- **TASK BRIEF**
Could you print exactly the lines from the one that contains "This screenshot has width=362, height=421." to the end of the data, both ends included, and nothing else? Skip the pictures.

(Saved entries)
--------
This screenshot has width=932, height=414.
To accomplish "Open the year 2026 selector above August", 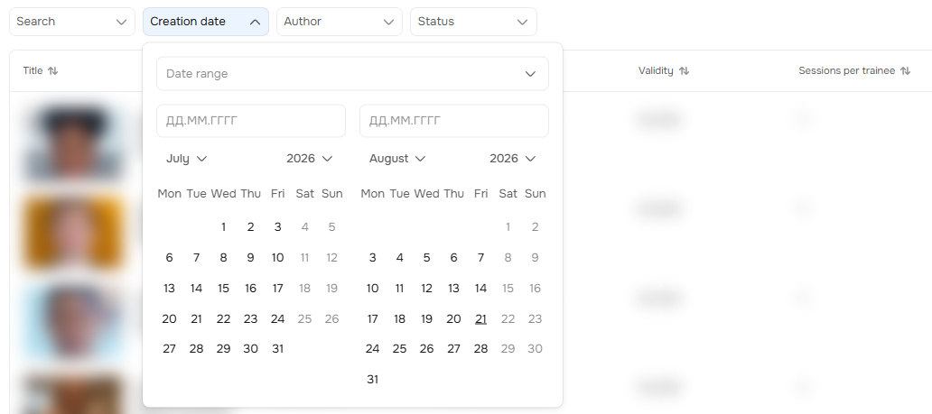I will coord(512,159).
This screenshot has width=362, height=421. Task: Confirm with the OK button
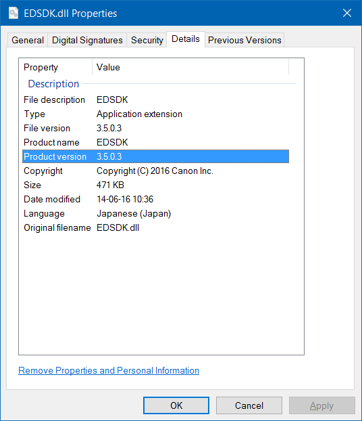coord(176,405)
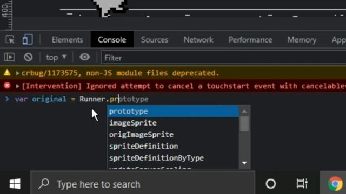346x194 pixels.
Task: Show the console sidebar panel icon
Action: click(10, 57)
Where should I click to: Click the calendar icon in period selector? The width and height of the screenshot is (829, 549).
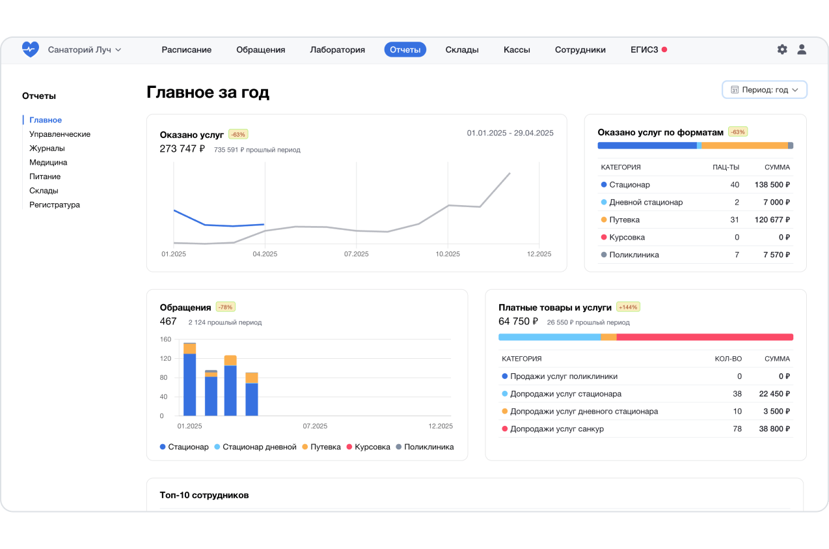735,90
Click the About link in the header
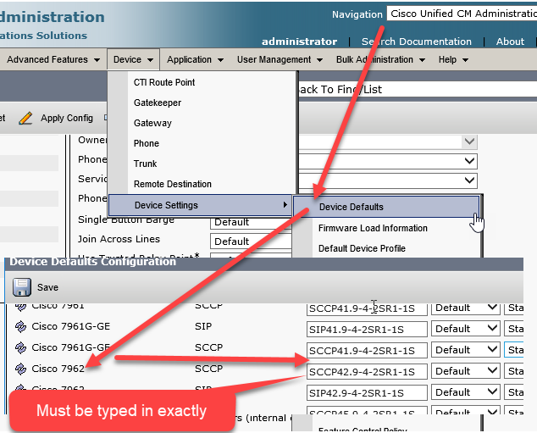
--------
- **COMPLETED TASK**
This screenshot has width=362, height=421. Task: Confirm with the OK button
coord(176,405)
346x194 pixels.
Task: Show the console sidebar panel icon
Action: click(10, 57)
Where should I click to: Click the calendar icon in period selector? The width and height of the screenshot is (829, 549).
735,90
Click the About link in the header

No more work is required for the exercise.